— Your goal —
Below is a block of data; give all of it again word for word.

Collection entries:

***

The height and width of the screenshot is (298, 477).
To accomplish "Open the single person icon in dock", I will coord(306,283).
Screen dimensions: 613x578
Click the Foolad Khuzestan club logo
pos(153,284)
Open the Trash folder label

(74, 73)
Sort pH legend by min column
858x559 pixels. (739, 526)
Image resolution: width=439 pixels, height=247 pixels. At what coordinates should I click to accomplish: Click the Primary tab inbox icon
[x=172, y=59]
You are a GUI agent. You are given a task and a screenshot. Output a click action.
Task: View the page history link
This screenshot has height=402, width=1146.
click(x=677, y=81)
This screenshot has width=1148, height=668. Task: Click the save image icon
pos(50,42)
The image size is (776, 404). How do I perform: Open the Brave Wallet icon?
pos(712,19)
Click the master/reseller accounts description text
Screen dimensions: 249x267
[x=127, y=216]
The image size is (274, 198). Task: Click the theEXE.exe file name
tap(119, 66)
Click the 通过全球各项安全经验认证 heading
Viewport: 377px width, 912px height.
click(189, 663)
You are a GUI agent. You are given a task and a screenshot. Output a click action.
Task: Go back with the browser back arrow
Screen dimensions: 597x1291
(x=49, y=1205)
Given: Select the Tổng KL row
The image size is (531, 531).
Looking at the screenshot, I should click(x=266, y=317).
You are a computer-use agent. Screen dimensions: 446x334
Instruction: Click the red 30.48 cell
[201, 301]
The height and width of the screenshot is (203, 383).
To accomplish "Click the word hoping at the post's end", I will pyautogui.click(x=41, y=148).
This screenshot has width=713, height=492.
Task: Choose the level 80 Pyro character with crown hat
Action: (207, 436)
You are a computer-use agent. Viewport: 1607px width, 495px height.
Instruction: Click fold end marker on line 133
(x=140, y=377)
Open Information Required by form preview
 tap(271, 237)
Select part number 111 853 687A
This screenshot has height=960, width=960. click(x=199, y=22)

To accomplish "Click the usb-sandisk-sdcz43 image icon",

***

— Exercise response —
The height and width of the screenshot is (298, 477).
To accomplish "Open the single person icon in dock", I will coord(306,283).
Screen dimensions: 613x578
Click the Foolad Khuzestan club logo
pos(153,284)
Open the Trash folder label

(74, 73)
Sort pH legend by min column
858x559 pixels. (739, 526)
Image resolution: width=439 pixels, height=247 pixels. At what coordinates should I click to accomplish: Click the Primary tab inbox icon
[x=172, y=59]
You are a GUI agent. You are given a task and a screenshot. Output a click action.
Task: View the page history link
This screenshot has height=402, width=1146.
click(x=677, y=81)
This screenshot has width=1148, height=668. Task: Click the save image icon
pos(50,42)
The image size is (776, 404). How do I perform: Open the Brave Wallet icon?
pos(712,19)
Click the master/reseller accounts description text
Screen dimensions: 249x267
[x=127, y=216]
The image size is (274, 198). Task: Click the theEXE.exe file name
tap(119, 66)
Click the 通过全球各项安全经验认证 heading
Viewport: 377px width, 912px height.
click(189, 663)
You are a GUI agent. You are given a task and a screenshot. Output a click action.
Task: Go back with the browser back arrow
Screen dimensions: 597x1291
(x=49, y=1205)
Given: Select the Tổng KL row
The image size is (531, 531).
Looking at the screenshot, I should click(x=266, y=317).
You are a computer-use agent. Screen dimensions: 446x334
Instruction: Click the red 30.48 cell
[201, 301]
The height and width of the screenshot is (203, 383).
To accomplish "Click the word hoping at the post's end", I will pyautogui.click(x=41, y=148).
This screenshot has width=713, height=492.
Task: Choose the level 80 Pyro character with crown hat
Action: (207, 436)
You are a computer-use agent. Viewport: 1607px width, 495px height.
Instruction: Click fold end marker on line 133
(x=140, y=377)
Open Information Required by form preview
 tap(271, 237)
Select part number 111 853 687A
This screenshot has height=960, width=960. click(x=199, y=22)

To accomplish "Click the usb-sandisk-sdcz43 image icon",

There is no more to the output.